One major difference between FIM and the MDS-PAC systems is that they use different rating scales, Granger says. The FIM rating system runs from 0 to 7; a rating of 7 means the patient is functioning the most independently. The MDS-PAC system does the opposite, he explains, where 0 indicates the most independent function.
Also, a number of questions have to be answered before PPS is implemented on Oct. 1, 2000. Here are some examples:
1. What base year will HCFA use in determining costs? HCFA will gather financial information from FRG studies that look at tens of thousands of case data. From that information, HCFA will determine a set price per case, probably adjusting for inflation. However, since the health care industry’s costs have changed so rapidly, it could make a huge difference in reimbursement, depending on what fiscal year HCFA uses as the base year.
Rehabilitation industry officials say providers will be better off if HCFA uses the most recent data, instead of going back a few years as the agency has with other industries.
"We have to have a timely base for the [payment] groupings," Aitchison says. "The skilled nursing facilities were based on 1995 [by law], and we have to be a whole lot closer than 1995, and preferably HCFA will use 1999 or 1998 data."
2. What methodology will be used to adjust for risk and case mix? Rehabilitation providers obviously want to be paid more money when patients have more physical problems that result in higher costs and higher levels of service. HCFA officials say there will be some risk and case mix adjustment included in their proposed rule. But a lot of money can be lost or gained, depending on what type of risk adjustment is used.
Some experts predict HCFA will use the risk adjustment methodology that was included in the rehab PPS designed by the RAND Corp., which has conducted many studies HCFA has been using. RAND designed a per-discharge payment system that is based on FRGs and includes risk adjustments based on a person’s age, number of comorbidities and complications, and level of impairment, says Sam Fleming, president of Fleming-AOD in Washington, DC. A subcontractor for AMRPA, Fleming is creating a model payment system for rehabilitation hospitals and units.
"If a patient is particularly expensive, the program would share some of the cost of that patient on a fixed-loss scenario, and if a patient is particularly cheap, the program would share in the profit," Fleming says. "And the more the program would share in the surplus on the cheap patients, the more of a pool of money would be available to cover the high-cost outliers on the other side."

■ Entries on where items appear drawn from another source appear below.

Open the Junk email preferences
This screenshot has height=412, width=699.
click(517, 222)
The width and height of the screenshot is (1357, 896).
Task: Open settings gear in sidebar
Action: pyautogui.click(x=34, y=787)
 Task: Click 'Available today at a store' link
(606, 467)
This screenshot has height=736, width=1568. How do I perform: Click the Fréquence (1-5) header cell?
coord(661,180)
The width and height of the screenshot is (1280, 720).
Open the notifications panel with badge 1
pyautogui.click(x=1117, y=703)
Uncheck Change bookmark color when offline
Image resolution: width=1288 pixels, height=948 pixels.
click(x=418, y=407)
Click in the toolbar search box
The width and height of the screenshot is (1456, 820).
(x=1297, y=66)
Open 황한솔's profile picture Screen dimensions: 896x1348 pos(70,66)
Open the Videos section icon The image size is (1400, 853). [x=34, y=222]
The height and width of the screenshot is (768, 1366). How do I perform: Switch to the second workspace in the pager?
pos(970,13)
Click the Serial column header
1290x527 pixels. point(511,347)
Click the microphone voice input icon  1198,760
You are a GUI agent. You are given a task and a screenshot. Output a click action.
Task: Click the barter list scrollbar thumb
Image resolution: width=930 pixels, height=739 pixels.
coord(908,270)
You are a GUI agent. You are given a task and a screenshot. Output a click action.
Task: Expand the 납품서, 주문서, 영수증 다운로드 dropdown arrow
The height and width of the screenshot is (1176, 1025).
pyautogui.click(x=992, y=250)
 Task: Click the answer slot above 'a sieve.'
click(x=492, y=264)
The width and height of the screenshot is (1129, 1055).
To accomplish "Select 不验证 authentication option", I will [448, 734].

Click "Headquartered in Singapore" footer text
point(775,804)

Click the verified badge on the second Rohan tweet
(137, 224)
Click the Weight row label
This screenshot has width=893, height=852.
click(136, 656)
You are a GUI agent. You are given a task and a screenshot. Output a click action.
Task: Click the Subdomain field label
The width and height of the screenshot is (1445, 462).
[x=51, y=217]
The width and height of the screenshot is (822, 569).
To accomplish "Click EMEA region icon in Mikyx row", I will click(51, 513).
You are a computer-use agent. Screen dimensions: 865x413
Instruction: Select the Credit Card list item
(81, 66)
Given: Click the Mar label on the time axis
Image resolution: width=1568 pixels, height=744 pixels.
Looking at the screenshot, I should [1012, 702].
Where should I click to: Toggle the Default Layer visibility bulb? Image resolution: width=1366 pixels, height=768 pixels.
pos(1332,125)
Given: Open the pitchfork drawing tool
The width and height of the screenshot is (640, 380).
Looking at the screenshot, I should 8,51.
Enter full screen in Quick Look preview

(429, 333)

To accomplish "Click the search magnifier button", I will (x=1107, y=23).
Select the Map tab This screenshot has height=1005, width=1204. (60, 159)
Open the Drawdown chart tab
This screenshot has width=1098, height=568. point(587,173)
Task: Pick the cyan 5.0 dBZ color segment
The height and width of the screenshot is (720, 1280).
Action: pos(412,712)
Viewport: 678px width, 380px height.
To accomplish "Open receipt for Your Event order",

AMRPA will offer for sale to rehabilitation providers a software package that takes their FRG cost data from last year and plugs it into a reimbursement system that may be very similar to what HCFA will use under PPS. That will give facility administrators a good idea of how much money they might have lost or made on rehabilitation services under PPS, Fleming says.
So if a rehabilitation facility administrator sees that under a PPS scenario the facility would have lost money on its orthopedic cases but would come out ahead on the stroke cases, the administrator could begin to adjust services and planned expansions accordingly.
3. How will "pass-throughs" be handled? Under the current payment system, certain items on a facility’s cost report are considered "pass-throughs." Those include expenses that are not directly related to patient services, including capital expenses, Aitchison explains. Under PPS, HCFA will pay facilities a set amount of money per case, and if that amount does not include enough reimbursement to cover a facility’s pass-through costs, rehabilitation hospitals and units quickly could sink financially. "We want to make sure the [payment] weights include a proper reimbursement for pass-throughs," he says.